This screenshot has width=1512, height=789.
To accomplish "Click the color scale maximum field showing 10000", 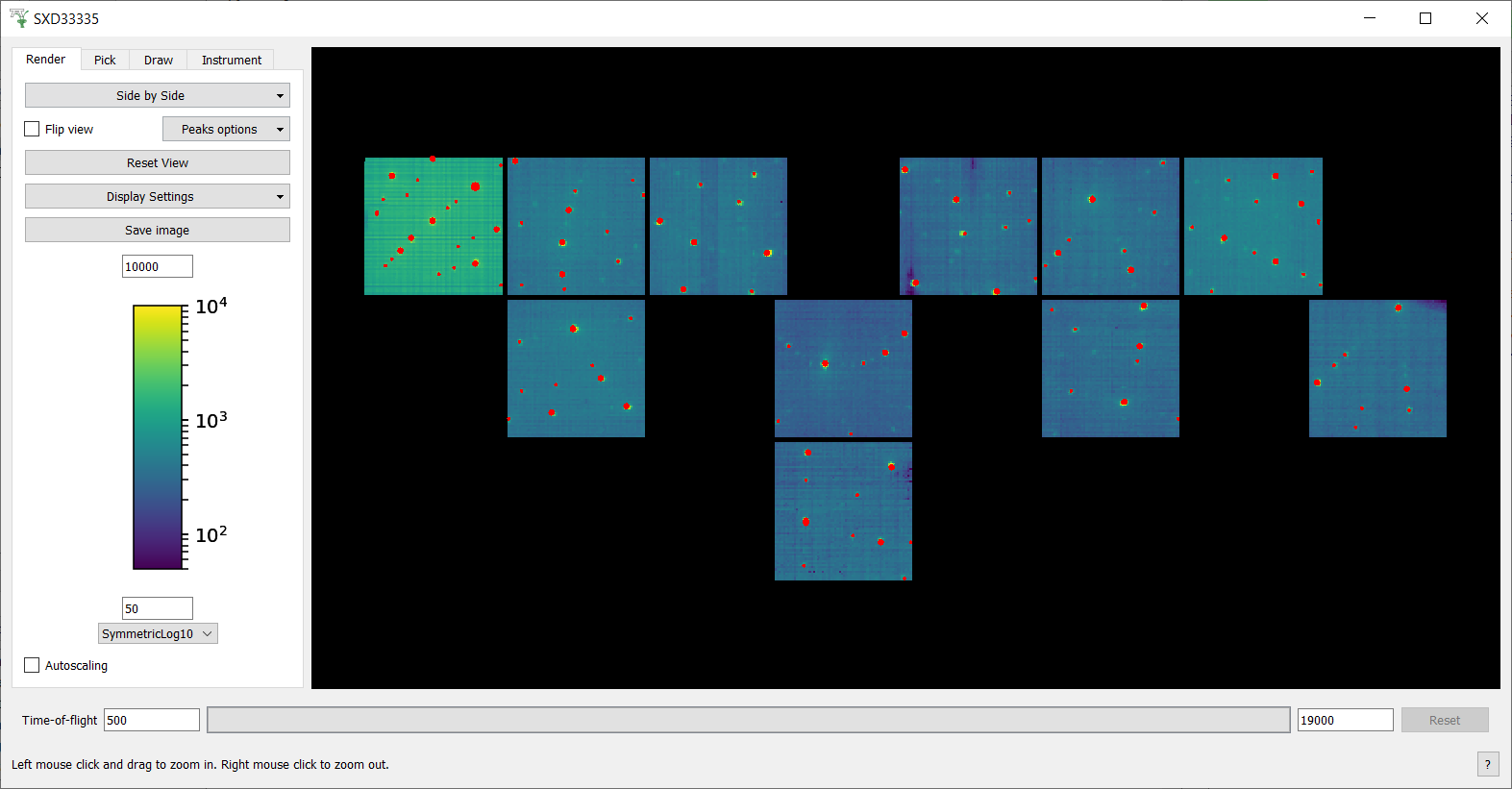I will [x=157, y=266].
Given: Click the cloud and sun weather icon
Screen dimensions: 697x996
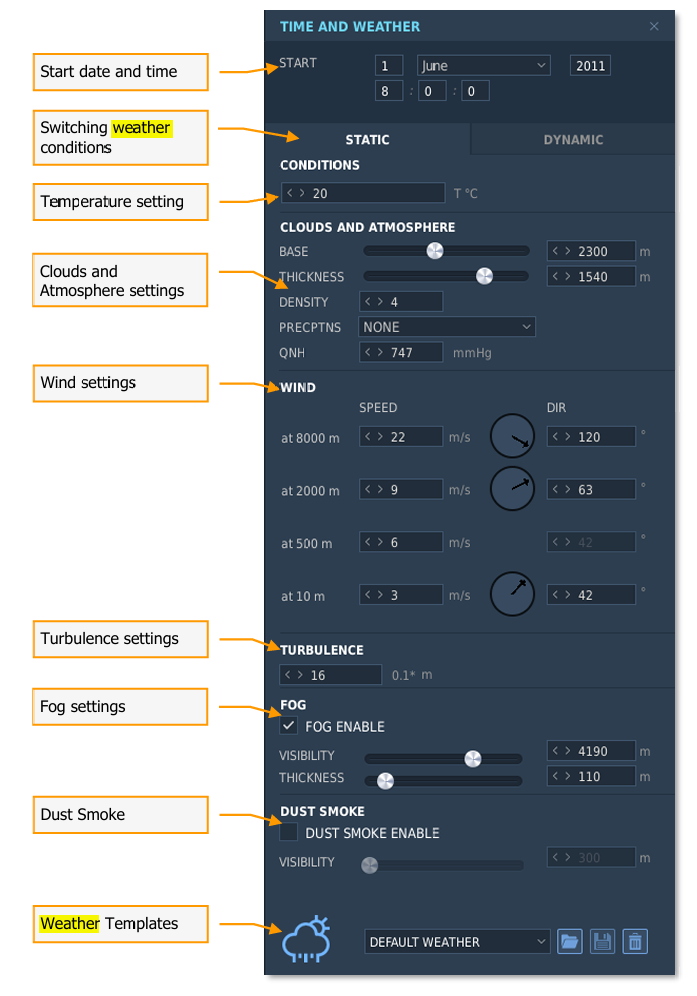Looking at the screenshot, I should (x=307, y=939).
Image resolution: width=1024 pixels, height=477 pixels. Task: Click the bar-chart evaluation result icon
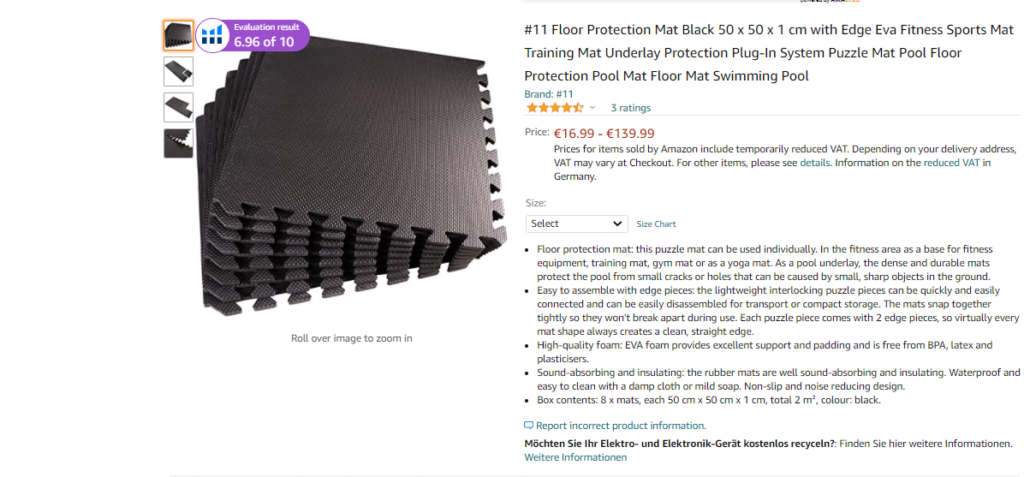(211, 36)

_ _ _ _ _

Aim of the exercise: If the records contain pictures, skip them, and transcribe exactly every line from the one with "Image resolution: width=1024" through the last line.

Task solution:
Image resolution: width=1024 pixels, height=477 pixels. Task: Click the bar-chart evaluation result icon
(211, 36)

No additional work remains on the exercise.